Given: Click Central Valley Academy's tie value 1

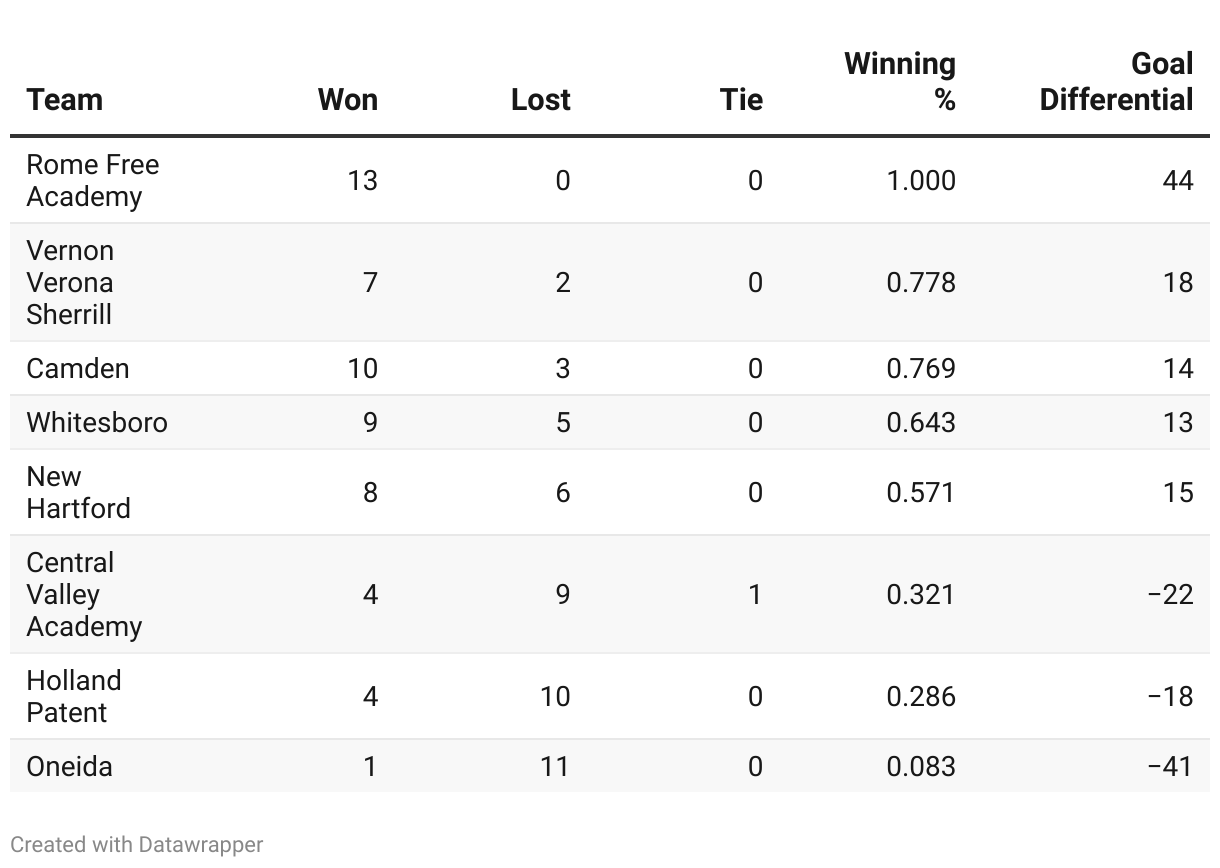Looking at the screenshot, I should coord(754,594).
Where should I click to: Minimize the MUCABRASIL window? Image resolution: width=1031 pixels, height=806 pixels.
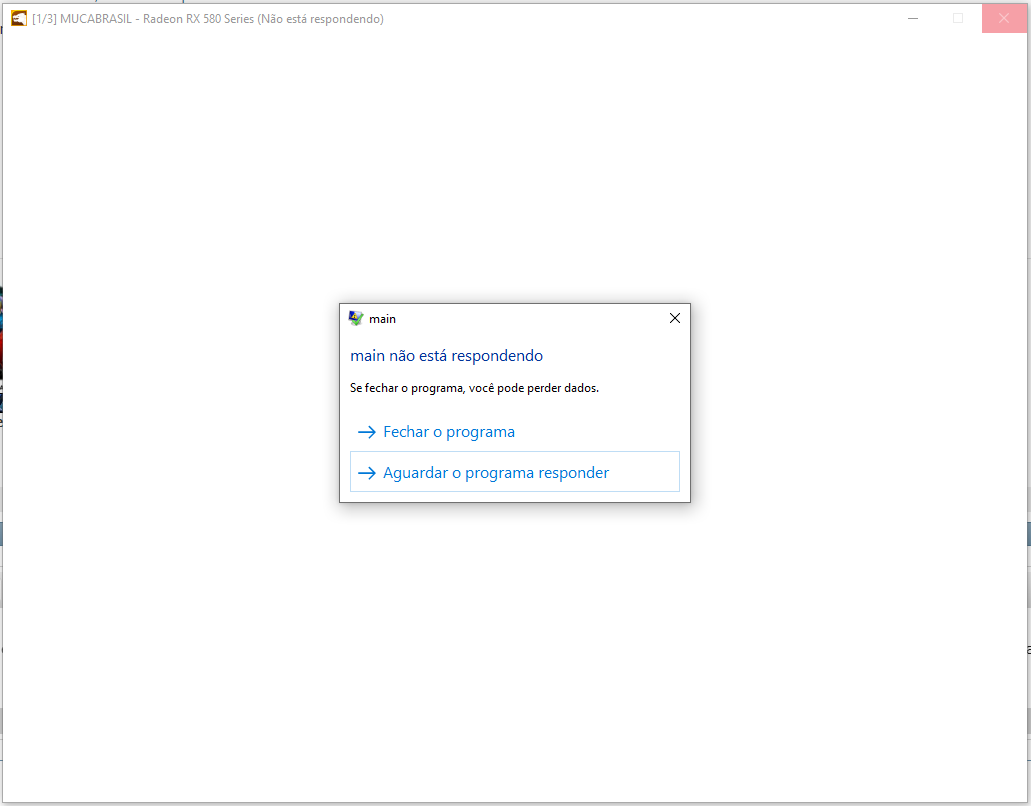click(x=912, y=18)
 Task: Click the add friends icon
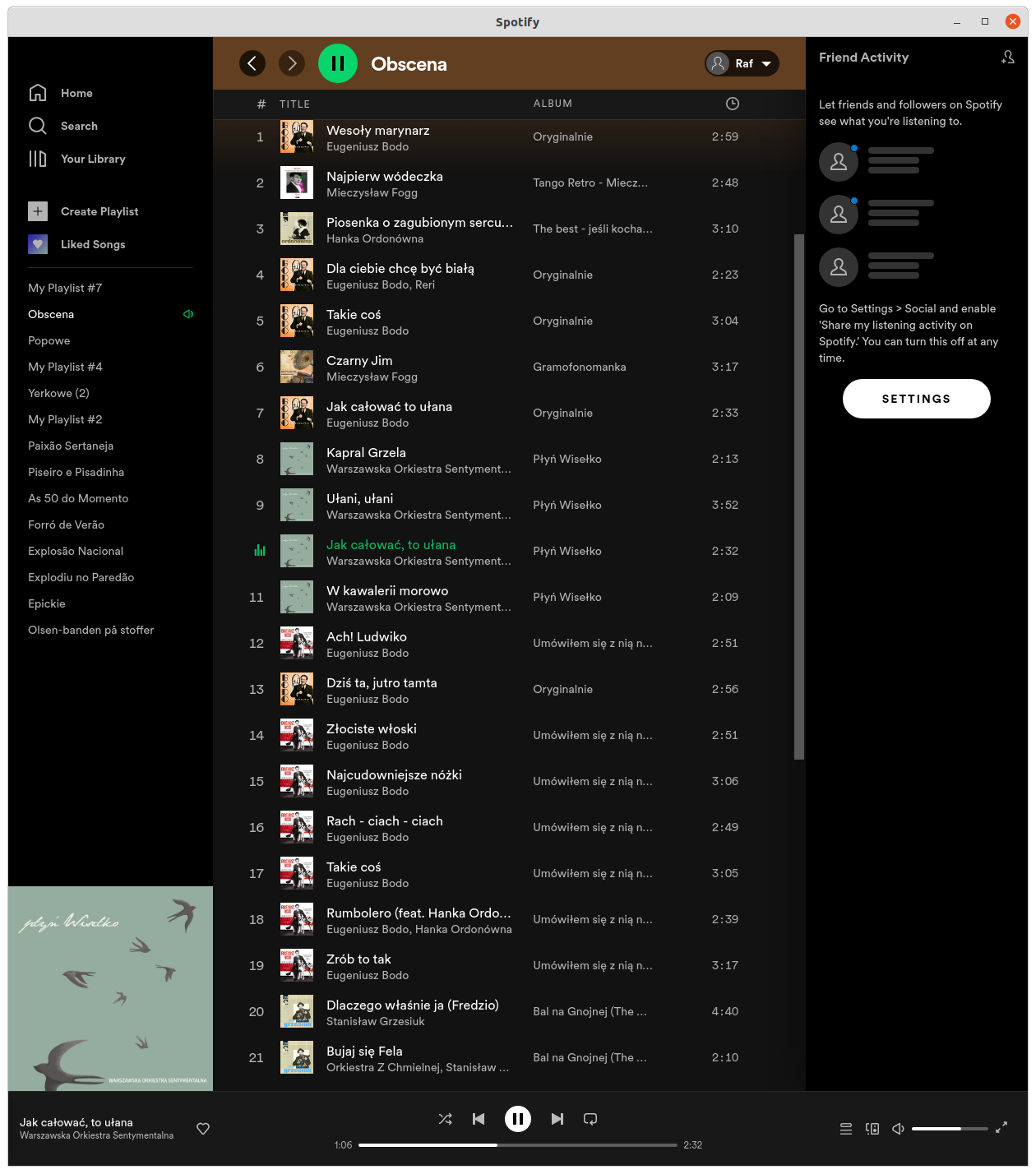point(1008,58)
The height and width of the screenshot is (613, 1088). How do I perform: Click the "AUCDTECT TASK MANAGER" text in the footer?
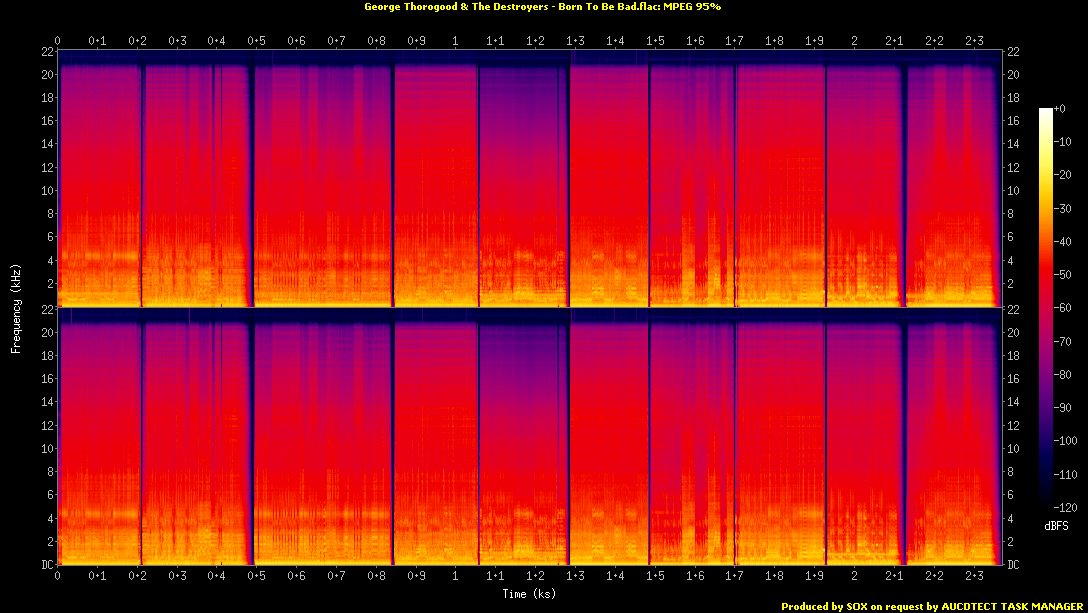tap(1006, 606)
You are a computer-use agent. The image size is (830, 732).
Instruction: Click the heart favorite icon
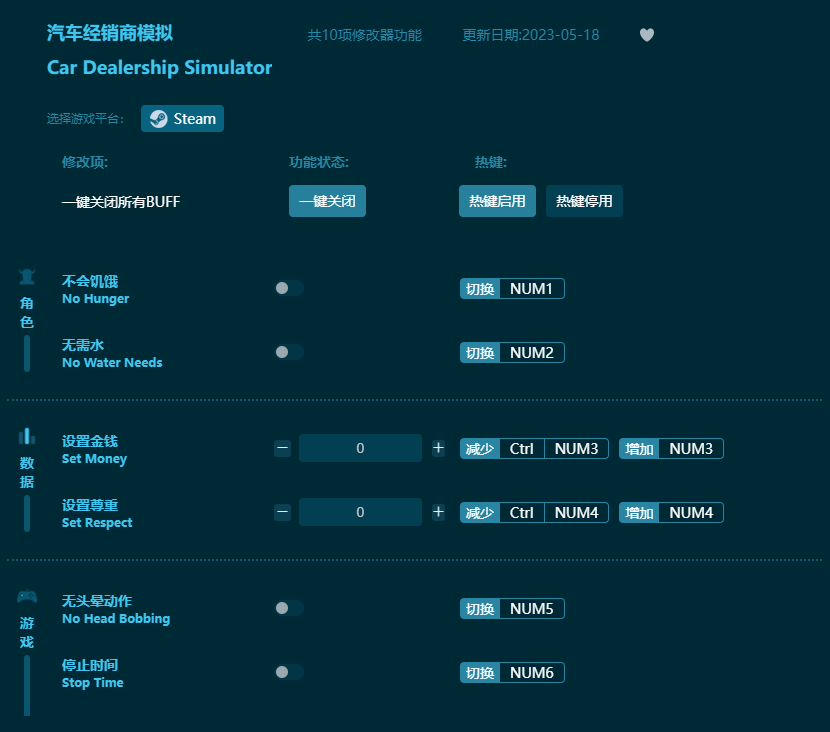pyautogui.click(x=646, y=34)
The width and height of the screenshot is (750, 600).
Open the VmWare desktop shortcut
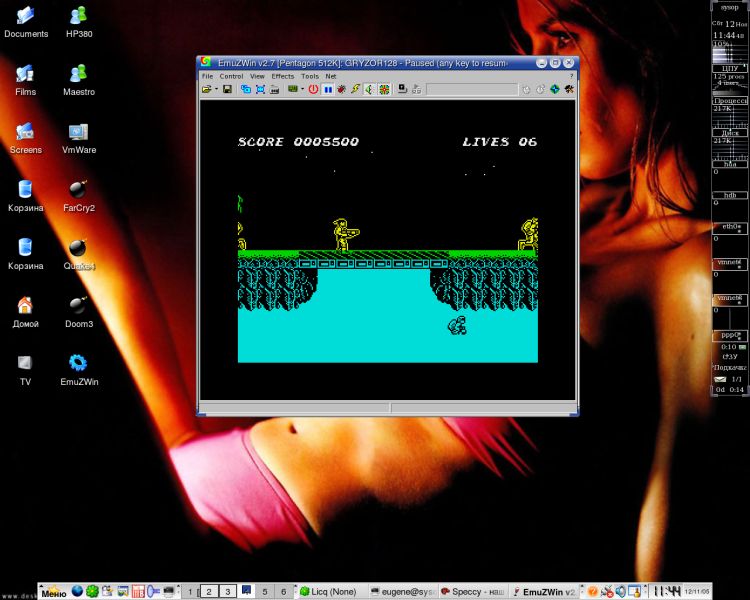coord(78,138)
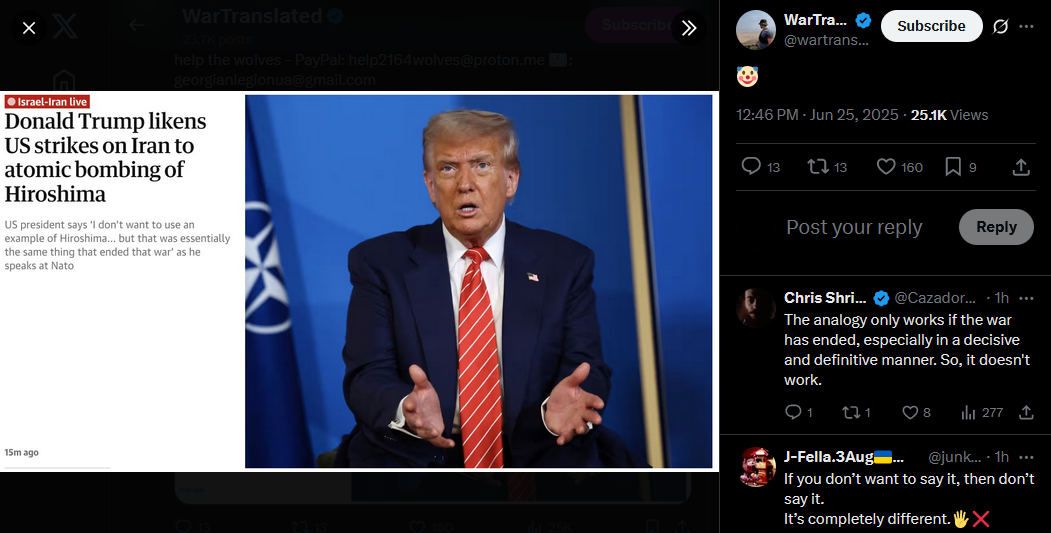Bookmark the WarTranslated post
The height and width of the screenshot is (533, 1051).
[952, 166]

__________________________________________________

Switch every "icon" in the lines above to "button", keeping everything else the same, and write the lines out again without the pictures.

Given: Click Central Valley Academy's tie value 1

Looking at the screenshot, I should coord(754,594).
Where should I click to: Minimize the MUCABRASIL window? Image resolution: width=1031 pixels, height=806 pixels.
click(x=912, y=18)
 Task: Click the add friends button
point(1008,58)
The height and width of the screenshot is (613, 1088). How do I perform: Click the "AUCDTECT TASK MANAGER" text in the footer?
tap(1006, 606)
You are a computer-use agent. The image size is (830, 732).
Instruction: Click the heart favorite button
pyautogui.click(x=646, y=34)
The width and height of the screenshot is (750, 600).
Open the VmWare desktop shortcut
coord(78,138)
Bookmark the WarTranslated post
The height and width of the screenshot is (533, 1051).
[952, 166]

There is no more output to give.